Cashcade Ltd
- Company type: Subsidiary
- Industry: Online gambling / Online bingo
- Founded: 2001 in London, UK
- Founders: Simon Collins and Patrick Southon
- Defunct: July 2009
- Fate: Acquired
- Successor: PartyGaming
- Headquarters: Douglas, Isle of Man
- Key people: Adele Lawton, Group Head of Bingo Brands
- Products: Foxy Bingo, Foxy Games, Cheeky Casino.
- Parent: Entain

= Cashcade =

UK-based online gambling marketing company

Cashcade Ltd was a UK-based online gambling marketing company that was a pioneer in the introduction of the concept of ‘free bingo’, as well as the delivery of online bingo to the mass market. It went through several ownership changes and has been owned by gambling operator Entain since 2017.

== History ==
It was founded in 2001 by Simon Collins and Patrick Southon and was acquired by PartyGaming in July 2009.

The company subsequently became part of bwin.party digital entertainment plc in March 2011, following the merger of PartyGaming with bwin Interactive Entertainment AG

Cashcade's current parent company is now owned by the multinational online gambling operator, Entain, who took control of the business as part of its acquisition of Bwin.party and subsequently Cashcade in February 2016 following a competitive bidding process with 888 Holdings.

== Brands ==
Cashcade owns aseveral online bingo and casino brands, including Foxy Bingo, Foxy Casino and Cheeky Bingo.

===Foxy Bingo===
Foxy Bingo is an online bingo site that features a human-sized fox mascot called ‘Foxy’ whose identity remained anonymous until March 2017 when Heather Graham was revealed as the new face of the brand as part of a £10 million Marketing Campaign.

Foxy Bingo is Cashcade's flagship brand and was acquired by PartyGaming in 2009.

===Foxy Games===
Foxy Games was founded in April 2015 as Foxy Casino, and is the slots and live game room derivative of Foxy Bingo.
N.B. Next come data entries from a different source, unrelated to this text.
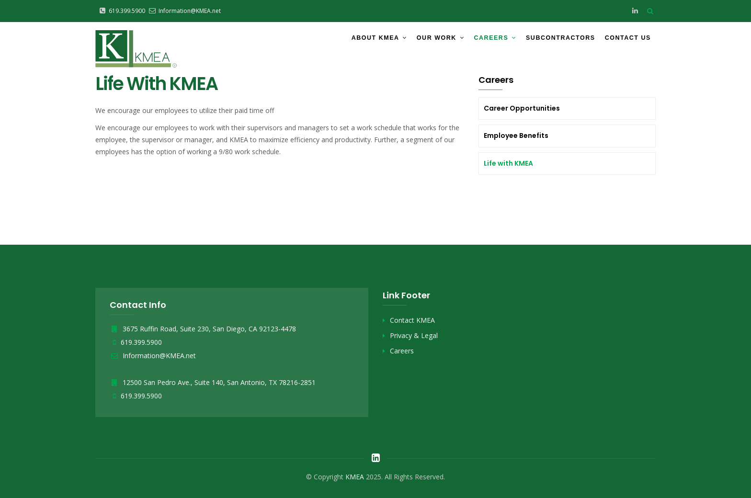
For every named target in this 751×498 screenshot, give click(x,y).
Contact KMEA (412, 320)
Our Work (423, 40)
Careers (481, 40)
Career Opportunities (522, 108)
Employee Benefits (516, 135)
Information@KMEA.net (153, 355)
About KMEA (358, 40)
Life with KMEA (508, 163)
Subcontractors (551, 40)
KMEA (354, 476)
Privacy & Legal (414, 335)
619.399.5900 (141, 342)
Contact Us (624, 40)
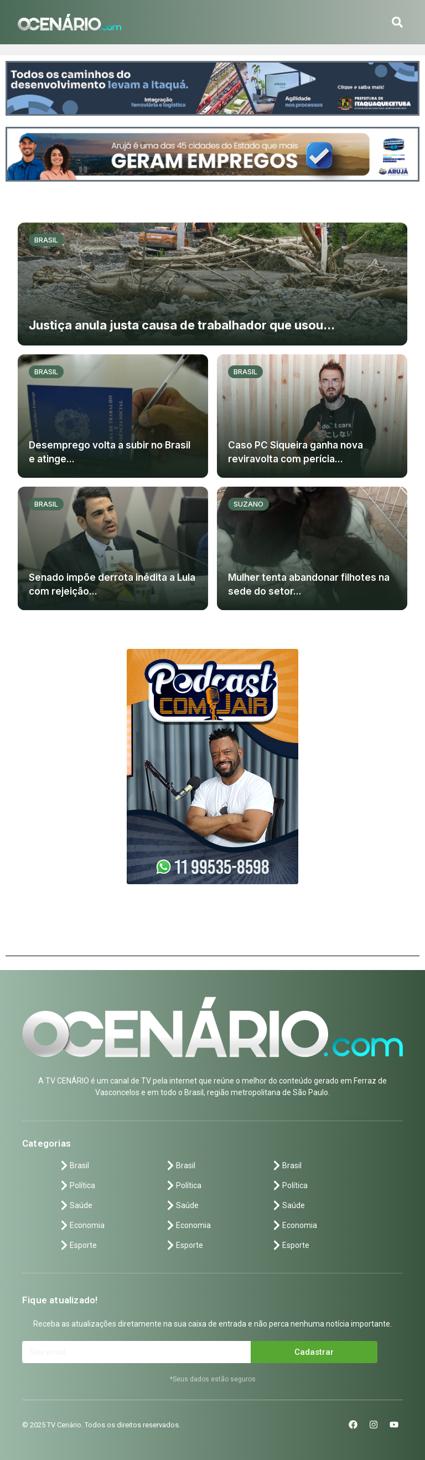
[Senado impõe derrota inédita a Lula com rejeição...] (113, 548)
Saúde (75, 1205)
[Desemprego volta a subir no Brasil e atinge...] (113, 416)
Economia (82, 1225)
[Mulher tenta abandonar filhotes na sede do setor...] (312, 548)
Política (77, 1185)
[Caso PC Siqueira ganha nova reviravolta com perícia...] (312, 416)
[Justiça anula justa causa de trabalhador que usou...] (212, 284)
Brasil (46, 239)
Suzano (248, 503)
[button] (397, 22)
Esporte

The games hosted on the website aim to prioritise mobile use.

===Cheeky Bingo===
Cheeky Bingo was first established in 2009, where it won an awards for the ‘Best Newcomer’ and ‘Best Innovation’ at the 4th Annual Online Bingo Summit.

== Charity work ==
Cashcade has sponsored several charities including in 2009 being a lead partner for Red Nose Day other work includes Motor Neurone Disease Association, The Vision Charity and The Disability Foundation.